Text excerpt ▸
TRENTON, N.J (Legal Newsline) – An appellate court rejected a New Jersey widow’s request for attorneys fees on Feb. 16, stating it was not part of an agreement negotiated by her attorneys that cost her a $6 million verdict.
In the case of Serico v. Rothberg, a medical malpractice case, a jury's $6 million verdict was reduced to only $1 million because of a high-low agreement negotiated by the attorneys. A three-judge appellate court panel decided that the $1 million did not include attorneys fees.
The case has been pending for years. Lucia Serico’s husband, Benjamin Serico, filed suit against Dr. Robert M. Rothberg in 2011 in Essex County Superior Court for medical malpractice, claiming a failure to diagnose colon cancer. Benjamin Serico died during the litigation, but his widow continued the case on behalf of herself and the estate.
Before the case went to trial, Lucia Serico offered to settle for $750,000. However, Rothberg didn’t respond. The trial commenced and while awaiting the jury’s verdict, the parties entered a high-low agreement specifying an amount of at least $300,000 but capping the award at $1 million. The jury came back with an award of $6 million.
The parties placed the award on record without mentioning any award of attorneys fees. Rothberg’s lack of response to the earlier offer of judgment for $750,000 left the question open.
The appellate panel noted “The parties' high-low agreement made no mention of the effect of defendant's rejection of plaintiff's offer of judgment that, absent the high-low agreement, entitled plaintiff to an award of counsel fees and other remedies based upon the amount of the judgment entered after the jury's verdict.”

Supplied material ▸
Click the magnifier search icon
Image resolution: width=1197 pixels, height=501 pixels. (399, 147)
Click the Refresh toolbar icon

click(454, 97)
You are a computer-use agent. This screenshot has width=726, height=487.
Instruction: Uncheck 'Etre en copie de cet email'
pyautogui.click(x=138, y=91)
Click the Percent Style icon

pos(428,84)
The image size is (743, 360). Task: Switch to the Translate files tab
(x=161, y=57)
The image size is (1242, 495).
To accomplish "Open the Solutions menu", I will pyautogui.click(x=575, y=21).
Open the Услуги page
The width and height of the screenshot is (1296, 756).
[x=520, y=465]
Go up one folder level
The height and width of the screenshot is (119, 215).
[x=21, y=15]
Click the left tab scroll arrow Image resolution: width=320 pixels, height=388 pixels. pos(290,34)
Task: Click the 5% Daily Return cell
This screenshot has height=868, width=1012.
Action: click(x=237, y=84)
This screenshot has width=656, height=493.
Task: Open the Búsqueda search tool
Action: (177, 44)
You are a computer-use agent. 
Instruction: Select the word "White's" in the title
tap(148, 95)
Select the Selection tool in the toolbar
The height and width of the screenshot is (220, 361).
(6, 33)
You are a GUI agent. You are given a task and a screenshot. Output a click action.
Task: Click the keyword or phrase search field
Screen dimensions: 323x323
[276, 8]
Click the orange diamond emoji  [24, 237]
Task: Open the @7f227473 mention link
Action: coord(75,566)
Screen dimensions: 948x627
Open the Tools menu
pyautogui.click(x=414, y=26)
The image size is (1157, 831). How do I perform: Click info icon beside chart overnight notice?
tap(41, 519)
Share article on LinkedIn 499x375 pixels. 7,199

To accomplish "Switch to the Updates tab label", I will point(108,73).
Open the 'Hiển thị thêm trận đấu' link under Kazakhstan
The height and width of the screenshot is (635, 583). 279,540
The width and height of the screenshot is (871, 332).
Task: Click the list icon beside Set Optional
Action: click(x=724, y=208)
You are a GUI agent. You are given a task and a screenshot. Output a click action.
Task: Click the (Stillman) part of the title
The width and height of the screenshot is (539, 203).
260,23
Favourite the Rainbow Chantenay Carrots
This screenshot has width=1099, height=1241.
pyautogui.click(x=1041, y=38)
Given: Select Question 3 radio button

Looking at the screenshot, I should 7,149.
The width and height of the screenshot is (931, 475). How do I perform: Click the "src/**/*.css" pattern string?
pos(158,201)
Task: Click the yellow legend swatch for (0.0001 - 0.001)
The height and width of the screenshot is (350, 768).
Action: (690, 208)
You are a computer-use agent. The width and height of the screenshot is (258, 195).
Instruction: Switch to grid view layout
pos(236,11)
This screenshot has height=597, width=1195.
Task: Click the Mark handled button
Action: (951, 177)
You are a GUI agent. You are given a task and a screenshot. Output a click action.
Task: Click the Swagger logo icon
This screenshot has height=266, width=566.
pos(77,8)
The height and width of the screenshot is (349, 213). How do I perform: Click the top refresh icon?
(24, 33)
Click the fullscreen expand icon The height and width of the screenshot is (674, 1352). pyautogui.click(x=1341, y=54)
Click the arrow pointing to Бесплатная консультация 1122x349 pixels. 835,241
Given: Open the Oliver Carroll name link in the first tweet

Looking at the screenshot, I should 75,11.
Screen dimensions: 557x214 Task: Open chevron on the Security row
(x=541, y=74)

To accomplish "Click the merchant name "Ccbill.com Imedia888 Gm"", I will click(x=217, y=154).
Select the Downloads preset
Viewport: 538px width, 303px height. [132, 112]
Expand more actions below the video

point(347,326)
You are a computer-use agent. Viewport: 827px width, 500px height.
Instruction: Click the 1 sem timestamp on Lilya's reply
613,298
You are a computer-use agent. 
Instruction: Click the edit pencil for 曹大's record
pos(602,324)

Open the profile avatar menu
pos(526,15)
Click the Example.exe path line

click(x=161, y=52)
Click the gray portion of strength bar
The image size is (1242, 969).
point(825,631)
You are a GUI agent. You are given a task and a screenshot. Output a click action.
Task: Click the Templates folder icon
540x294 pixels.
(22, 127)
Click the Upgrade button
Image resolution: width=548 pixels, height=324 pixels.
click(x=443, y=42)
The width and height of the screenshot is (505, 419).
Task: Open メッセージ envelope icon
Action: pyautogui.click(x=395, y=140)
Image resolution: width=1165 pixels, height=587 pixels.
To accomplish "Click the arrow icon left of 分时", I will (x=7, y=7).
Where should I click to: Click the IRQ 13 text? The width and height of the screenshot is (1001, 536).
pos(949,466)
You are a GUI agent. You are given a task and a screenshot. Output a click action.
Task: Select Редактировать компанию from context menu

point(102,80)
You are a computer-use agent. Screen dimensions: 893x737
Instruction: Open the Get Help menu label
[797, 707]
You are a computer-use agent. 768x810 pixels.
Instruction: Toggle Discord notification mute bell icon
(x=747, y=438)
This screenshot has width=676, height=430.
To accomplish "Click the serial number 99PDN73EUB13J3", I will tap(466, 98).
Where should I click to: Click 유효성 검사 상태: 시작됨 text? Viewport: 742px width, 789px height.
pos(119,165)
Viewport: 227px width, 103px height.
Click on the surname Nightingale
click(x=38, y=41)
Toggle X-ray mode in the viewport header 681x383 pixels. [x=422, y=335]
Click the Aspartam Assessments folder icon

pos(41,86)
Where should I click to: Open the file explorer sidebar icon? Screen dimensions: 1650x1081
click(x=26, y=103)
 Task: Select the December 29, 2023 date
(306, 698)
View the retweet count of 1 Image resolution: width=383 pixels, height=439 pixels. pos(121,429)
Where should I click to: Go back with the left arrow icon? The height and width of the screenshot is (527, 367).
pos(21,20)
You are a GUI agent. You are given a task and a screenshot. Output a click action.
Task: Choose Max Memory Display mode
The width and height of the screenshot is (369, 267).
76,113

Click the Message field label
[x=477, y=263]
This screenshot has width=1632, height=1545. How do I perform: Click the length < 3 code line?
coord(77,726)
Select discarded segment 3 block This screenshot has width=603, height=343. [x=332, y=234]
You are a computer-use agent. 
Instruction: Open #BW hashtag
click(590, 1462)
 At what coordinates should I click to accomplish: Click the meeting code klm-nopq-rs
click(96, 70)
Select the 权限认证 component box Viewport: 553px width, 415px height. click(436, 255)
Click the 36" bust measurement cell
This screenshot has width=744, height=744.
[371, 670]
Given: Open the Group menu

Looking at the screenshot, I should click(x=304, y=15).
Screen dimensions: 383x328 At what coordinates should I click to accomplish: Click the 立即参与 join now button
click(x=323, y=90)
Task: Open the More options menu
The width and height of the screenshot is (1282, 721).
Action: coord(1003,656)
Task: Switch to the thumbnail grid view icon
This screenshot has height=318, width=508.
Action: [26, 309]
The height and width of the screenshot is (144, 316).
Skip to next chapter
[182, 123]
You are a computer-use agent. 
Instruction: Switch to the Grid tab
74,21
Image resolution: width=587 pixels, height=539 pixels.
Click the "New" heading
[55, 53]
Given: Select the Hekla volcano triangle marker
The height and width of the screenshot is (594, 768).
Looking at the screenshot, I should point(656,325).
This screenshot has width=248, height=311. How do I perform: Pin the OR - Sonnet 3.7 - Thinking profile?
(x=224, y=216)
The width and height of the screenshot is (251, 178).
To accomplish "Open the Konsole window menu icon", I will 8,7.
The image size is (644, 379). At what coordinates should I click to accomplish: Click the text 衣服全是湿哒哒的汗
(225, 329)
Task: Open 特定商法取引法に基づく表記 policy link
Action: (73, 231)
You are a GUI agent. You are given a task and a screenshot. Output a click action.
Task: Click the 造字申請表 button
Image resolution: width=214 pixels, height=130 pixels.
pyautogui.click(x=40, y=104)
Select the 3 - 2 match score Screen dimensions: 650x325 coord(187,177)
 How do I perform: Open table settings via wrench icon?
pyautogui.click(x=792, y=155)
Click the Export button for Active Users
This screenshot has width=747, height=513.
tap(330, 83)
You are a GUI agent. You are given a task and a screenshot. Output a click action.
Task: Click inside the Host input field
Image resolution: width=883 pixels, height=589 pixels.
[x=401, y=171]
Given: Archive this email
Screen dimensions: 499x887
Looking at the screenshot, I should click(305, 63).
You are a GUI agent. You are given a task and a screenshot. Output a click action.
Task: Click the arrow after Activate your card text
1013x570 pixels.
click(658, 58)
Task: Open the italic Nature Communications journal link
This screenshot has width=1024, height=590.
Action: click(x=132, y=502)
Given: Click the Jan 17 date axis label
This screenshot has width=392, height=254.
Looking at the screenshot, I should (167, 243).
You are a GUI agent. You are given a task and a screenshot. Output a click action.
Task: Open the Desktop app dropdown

Work item A ▸ Sum up the news article on the Serico v. Rothberg appeal in two sentences.
Work item B ▸ Render this sentence from the article on the Serico v. Rothberg appeal into Spanish: "Before the case went to trial, Lucia Serico offered to settle for $750,000."
Work item C ▸ Write the next paragraph of the news article about the Serico v. Rothberg appeal, picking up after the quoted statement from the appellate panel.

Response A ▸ On Feb. 16, a New Jersey appellate court rejected Lucia Serico's request for attorneys fees in her medical malpractice case against Dr. Robert M. Rothberg, finding that the fees were not part of the high-low agreement her attorneys had negotiated. That agreement cut the jury's $6 million verdict to $1 million.

Response B ▸ Antes de que el caso fuera a juicio, Lucia Serico ofreció llegar a un acuerdo por 750.000 dólares.

Response C ▸
The appellate court ruled against Serico because her attorney “never mentioned the offer of judgment during the high-low agreement's negotiations or expressed any intention of preserving his client's right to attorney's fees and costs under the rule,” according to the decision.
The court did not rely upon the trial court judge’s experience in making the decision to deny attorney’s fees to Serico, stating in its decision, “He [the judge] also stated that he 'conferred with several colleagues who have had similar experiences' and they informed him that successful parties who entered into high-low agreements rarely, if ever, made an application for fees under the rule, and, in the rare instance when they did, the motion was denied.”
Rather, the appellate court found that at the time Serico’s attorneys were negotiating the high-low agreement, they didn’t state an intention to pursue attorney’s fees.
In its opinion, the court concluded: “Because the jury's verdict here was in excess of the high, the trial court correctly rejected plaintiff's claim and limited plaintiff's recovery to $1 million, including all fees and costs to which she might have been entitled.”
Robert H. Solomon, Bruce H. Nagel and Bradley L. Rice of Nagel Rice LLP represented Serico. James B. Sharp and Benjamin Hooper of Schenck Price Smith & King LLP represented Rothberg.
Solomon maintains that they will appeal to the Supreme Court of New Jersey because the burden was on defendant’s attorneys to get a waiver of the offer of judgment sanctions during the high-low negotiations, according to a Law360 article.